Proxima Centauri is a dM5e star (dwarf M5 emission-line star) with a luminosity of 0.00006 times the sun that was discovered in 1913 when it was at that time 0.1 light years closer than Alpha Centauri. The mass of this star is 0.1 times the Sun, and its radius is probably about 1/2 that of the Sun or so.

Today, its orbit around Alpha Centauri (distance = 4.395 light years) now puts it at a distance of 4.223 light years according to the Hipparcos Satellite.
Proxima is located about 13,000 AUs from Alpha Cantauri A and B. The star is located roughly a fifth of a light-year from the AB binary pair and, if gravitationally bound to it, may have an orbital period of around half a million years. According to Anosova et al (1994), however, its motion with respect to the AB pair is hyperbolic.
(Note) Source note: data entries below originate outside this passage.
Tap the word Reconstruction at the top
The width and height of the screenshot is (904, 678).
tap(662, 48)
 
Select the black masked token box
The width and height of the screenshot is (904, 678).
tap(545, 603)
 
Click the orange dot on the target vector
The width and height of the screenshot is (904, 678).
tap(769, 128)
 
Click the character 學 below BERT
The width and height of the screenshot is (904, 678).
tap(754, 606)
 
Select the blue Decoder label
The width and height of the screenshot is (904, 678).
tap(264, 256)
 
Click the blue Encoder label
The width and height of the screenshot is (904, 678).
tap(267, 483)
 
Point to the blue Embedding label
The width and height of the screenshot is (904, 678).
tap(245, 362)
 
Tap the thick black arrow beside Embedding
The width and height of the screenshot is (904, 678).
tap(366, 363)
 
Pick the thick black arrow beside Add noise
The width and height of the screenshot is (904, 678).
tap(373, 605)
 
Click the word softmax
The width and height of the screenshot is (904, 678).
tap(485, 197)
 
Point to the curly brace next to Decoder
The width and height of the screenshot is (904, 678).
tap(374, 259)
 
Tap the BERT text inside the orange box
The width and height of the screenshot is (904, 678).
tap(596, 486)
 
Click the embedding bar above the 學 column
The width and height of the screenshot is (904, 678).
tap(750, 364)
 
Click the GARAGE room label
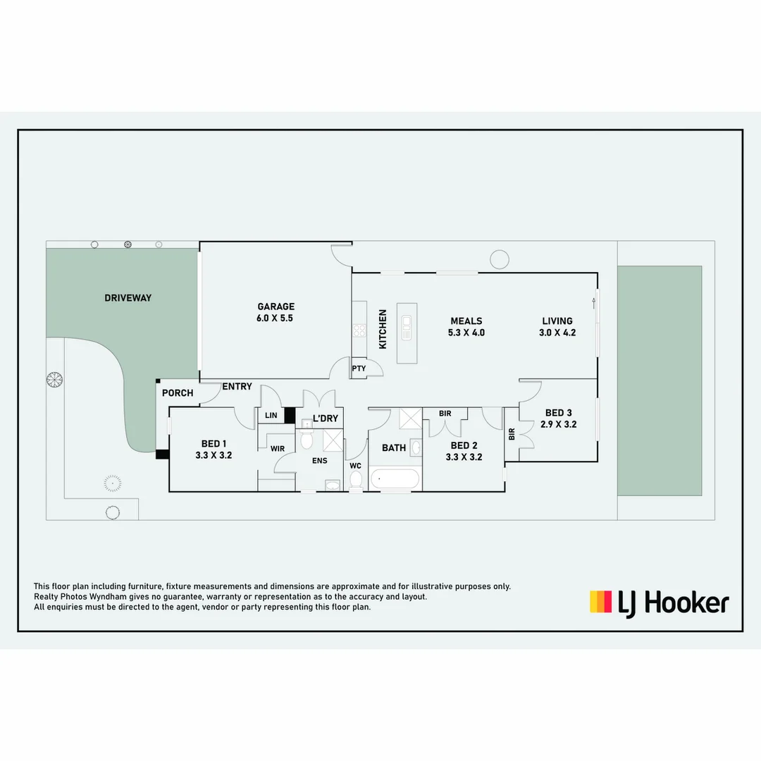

Alpha Centauri A and B orbit each other at a distance of about 2.2 billion miles (3.6 billion kilometers), a bit more than the distance from the Sun to planet Uranus. It takes 80 years for them to complete an orbit. Proxima Centauri is nearer to Earth than the other two stars, by the rather large distance -- roughly 10,000 times the distance from Earth to the Sun. All three known stars in the system were born about 4.85 billion years ago, astronomers believe. Our Sun began shining about 4.6 billion years ago. The A and B stars are both about the same temperature as the Sun. Proxima Centauri is about seven times smaller than the Sun. It contains just enough mass to cause hydrogen to burn, and it is much cooler and, intrinsically, only about 1/150th as bright as the Sun. This small star is barely a star at all, in fact. Its mass is just above that of brown dwarfs, a class of object that seems to straddle the definition between stars and planets. Though 150 times more massive than Jupiter, Proxima Centauri is only about 1.5 times bigger than the planet.